# Source information
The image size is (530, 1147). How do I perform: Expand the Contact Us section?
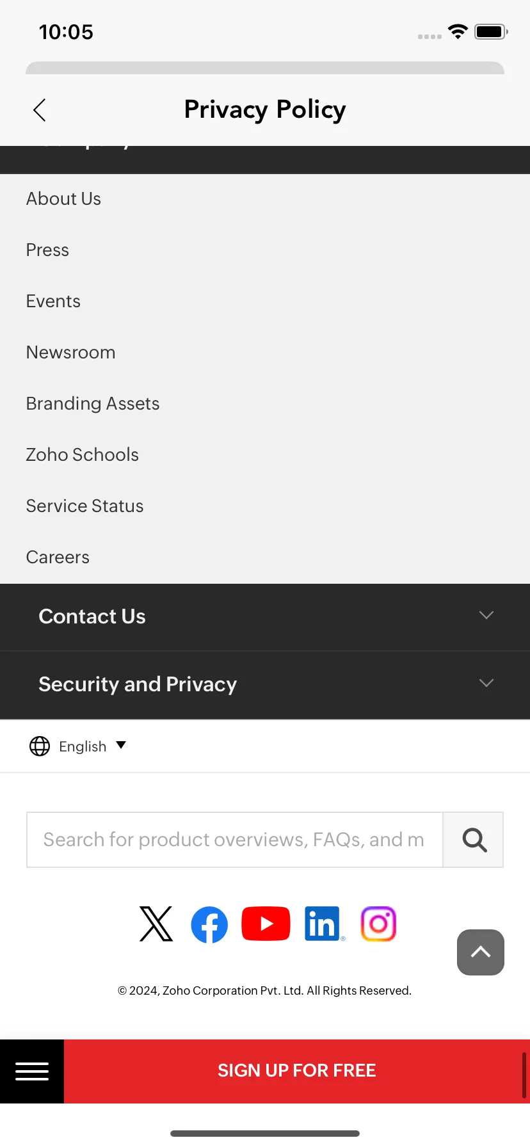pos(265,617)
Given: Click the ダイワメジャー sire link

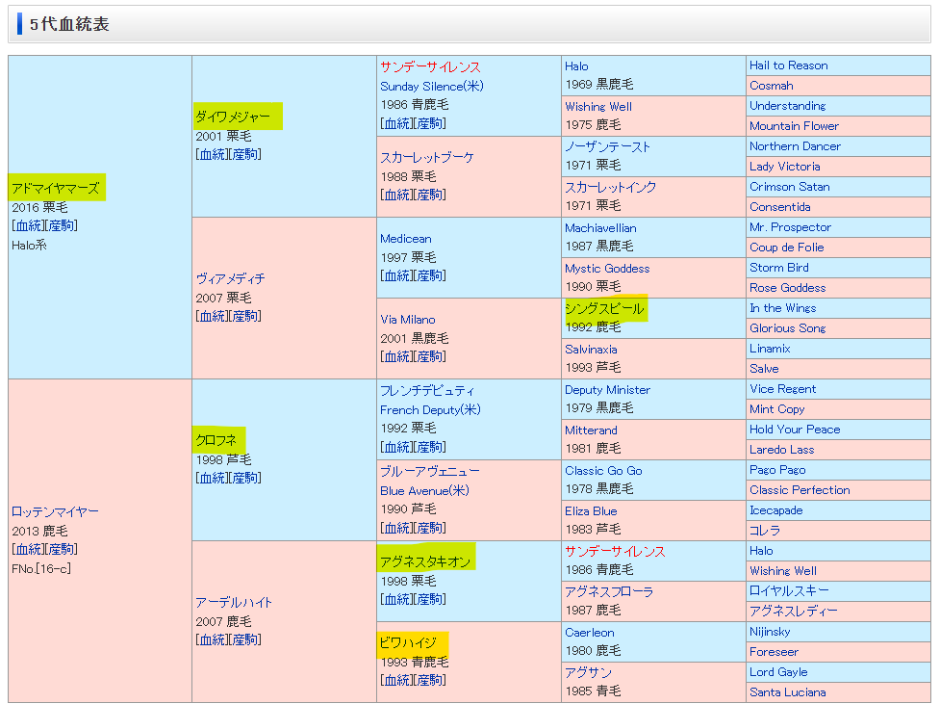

...

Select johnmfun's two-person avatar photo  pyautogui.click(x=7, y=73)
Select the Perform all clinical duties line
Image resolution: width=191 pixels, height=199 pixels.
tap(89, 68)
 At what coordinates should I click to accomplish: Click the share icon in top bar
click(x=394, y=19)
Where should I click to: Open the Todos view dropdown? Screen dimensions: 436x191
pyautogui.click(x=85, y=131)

* * *

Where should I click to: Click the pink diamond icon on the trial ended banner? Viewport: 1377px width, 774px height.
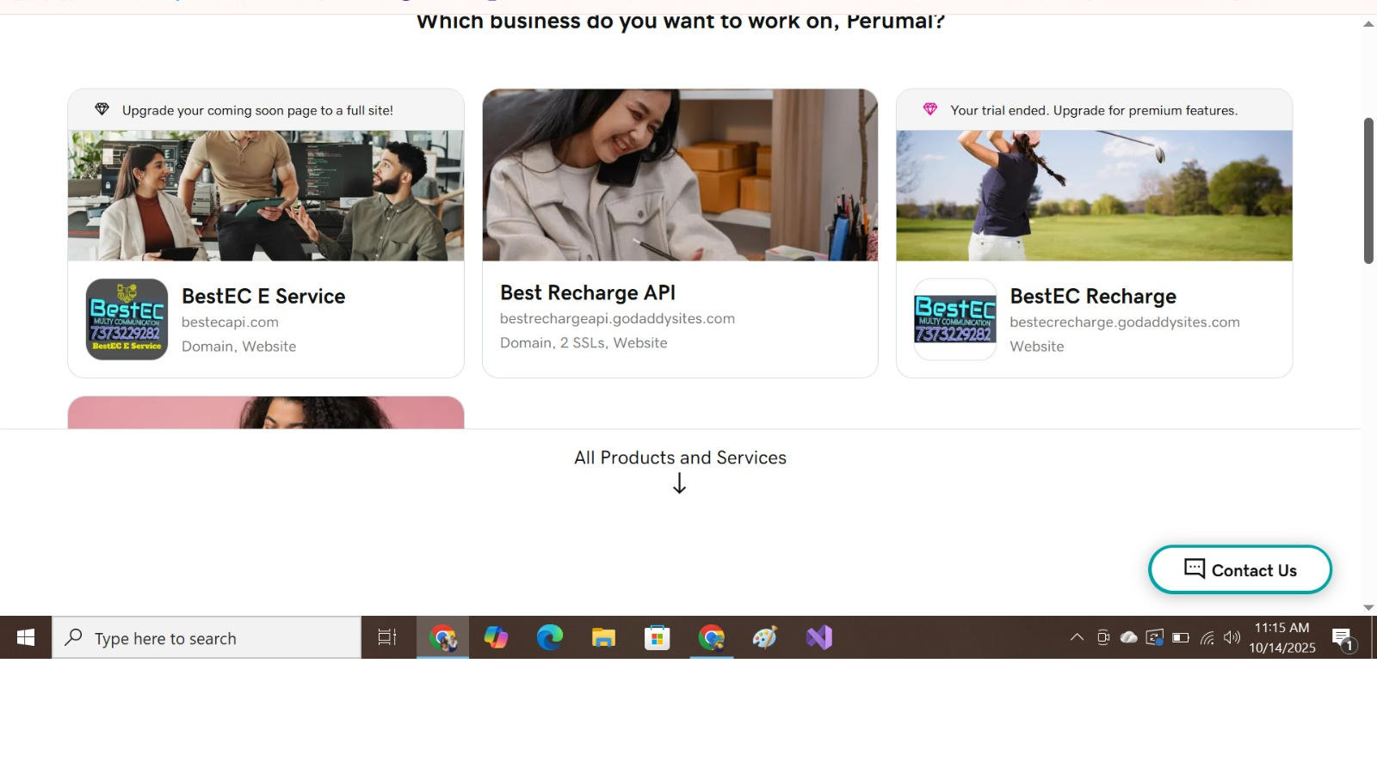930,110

# Problem requirements
Copy the entries above exactly, but only the stretch from the line containing "The image size" through the line containing "Given: Click the ダイワメジャー sire link". Keep both end lines; drop the pictures.

# Task output
The image size is (530, 1147). How do I perform: Expand the Contact Us section?
pos(265,617)
Given: Click the ダイワメジャー sire link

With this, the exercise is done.